- **WRITTEN TASK**
Render every line of the data below as a Markdown table with the columns Row and Data line. Number each row and omit blank lines.

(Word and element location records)
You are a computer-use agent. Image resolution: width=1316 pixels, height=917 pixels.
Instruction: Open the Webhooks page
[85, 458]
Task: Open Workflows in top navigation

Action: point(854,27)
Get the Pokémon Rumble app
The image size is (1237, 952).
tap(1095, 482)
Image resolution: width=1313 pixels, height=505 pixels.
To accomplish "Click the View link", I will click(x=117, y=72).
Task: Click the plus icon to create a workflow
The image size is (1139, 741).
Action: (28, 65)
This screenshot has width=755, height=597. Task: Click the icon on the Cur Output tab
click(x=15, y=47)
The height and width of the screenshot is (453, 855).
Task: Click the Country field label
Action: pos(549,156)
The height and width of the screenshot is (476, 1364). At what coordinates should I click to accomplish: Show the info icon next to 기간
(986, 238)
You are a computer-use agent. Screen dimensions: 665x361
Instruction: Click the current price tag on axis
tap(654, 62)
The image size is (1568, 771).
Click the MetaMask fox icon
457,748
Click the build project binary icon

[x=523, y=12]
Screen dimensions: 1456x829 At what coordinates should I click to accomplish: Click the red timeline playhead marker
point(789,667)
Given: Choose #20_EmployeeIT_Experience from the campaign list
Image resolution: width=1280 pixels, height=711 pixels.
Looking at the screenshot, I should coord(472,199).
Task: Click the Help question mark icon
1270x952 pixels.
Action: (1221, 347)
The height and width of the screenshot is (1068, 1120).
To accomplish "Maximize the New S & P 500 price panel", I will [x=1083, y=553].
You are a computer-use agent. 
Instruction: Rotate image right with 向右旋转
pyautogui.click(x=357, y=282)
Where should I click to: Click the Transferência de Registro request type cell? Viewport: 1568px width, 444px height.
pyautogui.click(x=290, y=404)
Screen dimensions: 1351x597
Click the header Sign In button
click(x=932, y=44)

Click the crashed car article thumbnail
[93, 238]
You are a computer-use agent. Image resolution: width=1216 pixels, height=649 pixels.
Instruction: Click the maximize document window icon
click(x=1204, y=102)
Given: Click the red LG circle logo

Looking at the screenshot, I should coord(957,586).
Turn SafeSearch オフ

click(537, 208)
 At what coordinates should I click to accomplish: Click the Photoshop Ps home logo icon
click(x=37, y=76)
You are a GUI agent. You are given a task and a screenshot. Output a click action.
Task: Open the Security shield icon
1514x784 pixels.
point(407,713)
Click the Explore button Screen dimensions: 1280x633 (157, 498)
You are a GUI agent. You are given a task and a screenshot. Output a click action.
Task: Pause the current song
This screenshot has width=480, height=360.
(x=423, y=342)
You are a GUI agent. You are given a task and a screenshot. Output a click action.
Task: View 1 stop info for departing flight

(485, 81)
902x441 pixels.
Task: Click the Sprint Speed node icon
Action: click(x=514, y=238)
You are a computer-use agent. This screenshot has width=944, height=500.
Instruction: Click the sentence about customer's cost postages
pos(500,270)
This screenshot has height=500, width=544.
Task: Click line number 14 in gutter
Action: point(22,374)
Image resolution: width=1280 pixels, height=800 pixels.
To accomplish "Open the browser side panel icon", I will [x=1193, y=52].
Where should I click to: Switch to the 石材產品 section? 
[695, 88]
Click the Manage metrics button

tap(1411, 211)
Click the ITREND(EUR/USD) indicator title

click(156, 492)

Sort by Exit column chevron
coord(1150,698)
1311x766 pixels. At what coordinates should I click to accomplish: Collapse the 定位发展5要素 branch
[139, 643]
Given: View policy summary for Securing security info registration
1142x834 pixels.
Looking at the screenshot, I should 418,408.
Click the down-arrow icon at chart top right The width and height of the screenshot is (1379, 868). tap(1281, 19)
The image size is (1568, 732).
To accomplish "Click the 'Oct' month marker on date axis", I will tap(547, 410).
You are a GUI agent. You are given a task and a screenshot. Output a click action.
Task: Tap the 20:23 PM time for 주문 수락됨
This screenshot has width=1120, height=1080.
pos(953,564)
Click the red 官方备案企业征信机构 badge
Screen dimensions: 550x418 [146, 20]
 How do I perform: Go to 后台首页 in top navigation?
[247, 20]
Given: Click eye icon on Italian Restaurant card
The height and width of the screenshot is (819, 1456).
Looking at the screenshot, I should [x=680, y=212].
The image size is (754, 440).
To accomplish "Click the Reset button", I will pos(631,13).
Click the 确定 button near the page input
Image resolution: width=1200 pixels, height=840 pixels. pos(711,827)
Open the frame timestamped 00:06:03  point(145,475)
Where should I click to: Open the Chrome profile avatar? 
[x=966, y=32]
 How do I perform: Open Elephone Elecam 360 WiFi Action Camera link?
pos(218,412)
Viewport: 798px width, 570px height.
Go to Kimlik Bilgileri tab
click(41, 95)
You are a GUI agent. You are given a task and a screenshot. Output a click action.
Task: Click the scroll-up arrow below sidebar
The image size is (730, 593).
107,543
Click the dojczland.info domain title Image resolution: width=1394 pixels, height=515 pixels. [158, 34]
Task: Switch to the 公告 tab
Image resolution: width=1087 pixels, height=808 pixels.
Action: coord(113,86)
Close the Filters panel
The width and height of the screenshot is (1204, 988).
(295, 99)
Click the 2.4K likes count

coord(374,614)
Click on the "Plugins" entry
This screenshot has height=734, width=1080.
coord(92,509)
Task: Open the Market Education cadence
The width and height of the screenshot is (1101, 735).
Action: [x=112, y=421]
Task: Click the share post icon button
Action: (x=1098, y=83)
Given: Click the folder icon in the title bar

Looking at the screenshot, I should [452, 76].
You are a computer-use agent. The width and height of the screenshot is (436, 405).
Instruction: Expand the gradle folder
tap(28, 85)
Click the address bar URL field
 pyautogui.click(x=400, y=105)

- **RESULT**
| Row | Data line |
|---|---|
| 1 | You are a computer-use agent. Image resolution: width=1316 pixels, height=917 pixels. |
| 2 | Instruction: Open the Webhooks page |
| 3 | [85, 458] |
| 4 | Task: Open Workflows in top navigation |
| 5 | Action: point(854,27) |
| 6 | Get the Pokémon Rumble app |
| 7 | The image size is (1237, 952). |
| 8 | tap(1095, 482) |
| 9 | Image resolution: width=1313 pixels, height=505 pixels. |
| 10 | To accomplish "Click the View link", I will click(x=117, y=72). |
| 11 | Task: Click the plus icon to create a workflow |
| 12 | The image size is (1139, 741). |
| 13 | Action: (28, 65) |
| 14 | This screenshot has width=755, height=597. Task: Click the icon on the Cur Output tab |
| 15 | click(x=15, y=47) |
| 16 | The height and width of the screenshot is (453, 855). |
| 17 | Task: Click the Country field label |
| 18 | Action: pos(549,156) |
| 19 | The height and width of the screenshot is (476, 1364). At what coordinates should I click to accomplish: Show the info icon next to 기간 |
| 20 | (986, 238) |
| 21 | You are a computer-use agent. Screen dimensions: 665x361 |
| 22 | Instruction: Click the current price tag on axis |
| 23 | tap(654, 62) |
| 24 | The image size is (1568, 771). |
| 25 | Click the MetaMask fox icon |
| 26 | 457,748 |
| 27 | Click the build project binary icon |
| 28 | [x=523, y=12] |
| 29 | Screen dimensions: 1456x829 At what coordinates should I click to accomplish: Click the red timeline playhead marker |
| 30 | point(789,667) |
| 31 | Given: Choose #20_EmployeeIT_Experience from the campaign list |
| 32 | Image resolution: width=1280 pixels, height=711 pixels. |
| 33 | Looking at the screenshot, I should coord(472,199). |
| 34 | Task: Click the Help question mark icon |
| 35 | 1270x952 pixels. |
| 36 | Action: (1221, 347) |
| 37 | The height and width of the screenshot is (1068, 1120). |
| 38 | To accomplish "Maximize the New S & P 500 price panel", I will [x=1083, y=553]. |
| 39 | You are a computer-use agent.  |
| 40 | Instruction: Rotate image right with 向右旋转 |
| 41 | pyautogui.click(x=357, y=282) |
| 42 | Where should I click to: Click the Transferência de Registro request type cell? Viewport: 1568px width, 444px height. |
| 43 | pyautogui.click(x=290, y=404) |
| 44 | Screen dimensions: 1351x597 |
| 45 | Click the header Sign In button |
| 46 | click(x=932, y=44) |
| 47 | Click the crashed car article thumbnail |
| 48 | [93, 238] |
| 49 | You are a computer-use agent. Image resolution: width=1216 pixels, height=649 pixels. |
| 50 | Instruction: Click the maximize document window icon |
| 51 | click(x=1204, y=102) |
| 52 | Given: Click the red LG circle logo |
| 53 | Looking at the screenshot, I should coord(957,586). |
| 54 | Turn SafeSearch オフ |
| 55 | click(537, 208) |
| 56 |  At what coordinates should I click to accomplish: Click the Photoshop Ps home logo icon |
| 57 | click(x=37, y=76) |
| 58 | You are a GUI agent. You are given a task and a screenshot. Output a click action. |
| 59 | Task: Open the Security shield icon |
| 60 | 1514x784 pixels. |
| 61 | point(407,713) |
| 62 | Click the Explore button Screen dimensions: 1280x633 (157, 498) |
| 63 | You are a GUI agent. You are given a task and a screenshot. Output a click action. |
| 64 | Task: Pause the current song |
| 65 | This screenshot has width=480, height=360. |
| 66 | (x=423, y=342) |
| 67 | You are a GUI agent. You are given a task and a screenshot. Output a click action. |
| 68 | Task: View 1 stop info for departing flight |
| 69 | (485, 81) |
| 70 | 902x441 pixels. |
| 71 | Task: Click the Sprint Speed node icon |
| 72 | Action: click(x=514, y=238) |
| 73 | You are a computer-use agent. This screenshot has width=944, height=500. |
| 74 | Instruction: Click the sentence about customer's cost postages |
| 75 | pos(500,270) |
| 76 | This screenshot has height=500, width=544. |
| 77 | Task: Click line number 14 in gutter |
| 78 | Action: point(22,374) |
| 79 | Image resolution: width=1280 pixels, height=800 pixels. |
| 80 | To accomplish "Open the browser side panel icon", I will [x=1193, y=52]. |
| 81 | Where should I click to: Switch to the 石材產品 section?  |
| 82 | [695, 88] |
| 83 | Click the Manage metrics button |
| 84 | tap(1411, 211) |
| 85 | Click the ITREND(EUR/USD) indicator title |
| 86 | click(156, 492) |
| 87 | Sort by Exit column chevron |
| 88 | coord(1150,698) |
| 89 | 1311x766 pixels. At what coordinates should I click to accomplish: Collapse the 定位发展5要素 branch |
| 90 | [139, 643] |
| 91 | Given: View policy summary for Securing security info registration |
| 92 | 1142x834 pixels. |
| 93 | Looking at the screenshot, I should 418,408. |
| 94 | Click the down-arrow icon at chart top right The width and height of the screenshot is (1379, 868). tap(1281, 19) |
| 95 | The image size is (1568, 732). |
| 96 | To accomplish "Click the 'Oct' month marker on date axis", I will tap(547, 410). |
| 97 | You are a GUI agent. You are given a task and a screenshot. Output a click action. |
| 98 | Task: Tap the 20:23 PM time for 주문 수락됨 |
| 99 | This screenshot has width=1120, height=1080. |
| 100 | pos(953,564) |
| 101 | Click the red 官方备案企业征信机构 badge |
| 102 | Screen dimensions: 550x418 [146, 20] |
| 103 |  How do I perform: Go to 后台首页 in top navigation? |
| 104 | [247, 20] |
| 105 | Given: Click eye icon on Italian Restaurant card |
| 106 | The height and width of the screenshot is (819, 1456). |
| 107 | Looking at the screenshot, I should [x=680, y=212]. |
| 108 | The image size is (754, 440). |
| 109 | To accomplish "Click the Reset button", I will pos(631,13). |
| 110 | Click the 确定 button near the page input |
| 111 | Image resolution: width=1200 pixels, height=840 pixels. pos(711,827) |
| 112 | Open the frame timestamped 00:06:03  point(145,475) |
| 113 | Where should I click to: Open the Chrome profile avatar?  |
| 114 | [x=966, y=32] |
| 115 |  How do I perform: Open Elephone Elecam 360 WiFi Action Camera link? |
| 116 | pos(218,412) |
| 117 | Viewport: 798px width, 570px height. |
| 118 | Go to Kimlik Bilgileri tab |
| 119 | click(41, 95) |
| 120 | You are a GUI agent. You are given a task and a screenshot. Output a click action. |
| 121 | Task: Click the scroll-up arrow below sidebar |
| 122 | The image size is (730, 593). |
| 123 | 107,543 |
| 124 | Click the dojczland.info domain title Image resolution: width=1394 pixels, height=515 pixels. [158, 34] |
| 125 | Task: Switch to the 公告 tab |
| 126 | Image resolution: width=1087 pixels, height=808 pixels. |
| 127 | Action: coord(113,86) |
| 128 | Close the Filters panel |
| 129 | The width and height of the screenshot is (1204, 988). |
| 130 | (295, 99) |
| 131 | Click the 2.4K likes count |
| 132 | coord(374,614) |
| 133 | Click on the "Plugins" entry |
| 134 | This screenshot has height=734, width=1080. |
| 135 | coord(92,509) |
| 136 | Task: Open the Market Education cadence |
| 137 | The width and height of the screenshot is (1101, 735). |
| 138 | Action: [x=112, y=421] |
| 139 | Task: Click the share post icon button |
| 140 | Action: (x=1098, y=83) |
| 141 | Given: Click the folder icon in the title bar |
| 142 | Looking at the screenshot, I should [452, 76]. |
| 143 | You are a computer-use agent. The width and height of the screenshot is (436, 405). |
| 144 | Instruction: Expand the gradle folder |
| 145 | tap(28, 85) |
| 146 | Click the address bar URL field |
| 147 |  pyautogui.click(x=400, y=105) |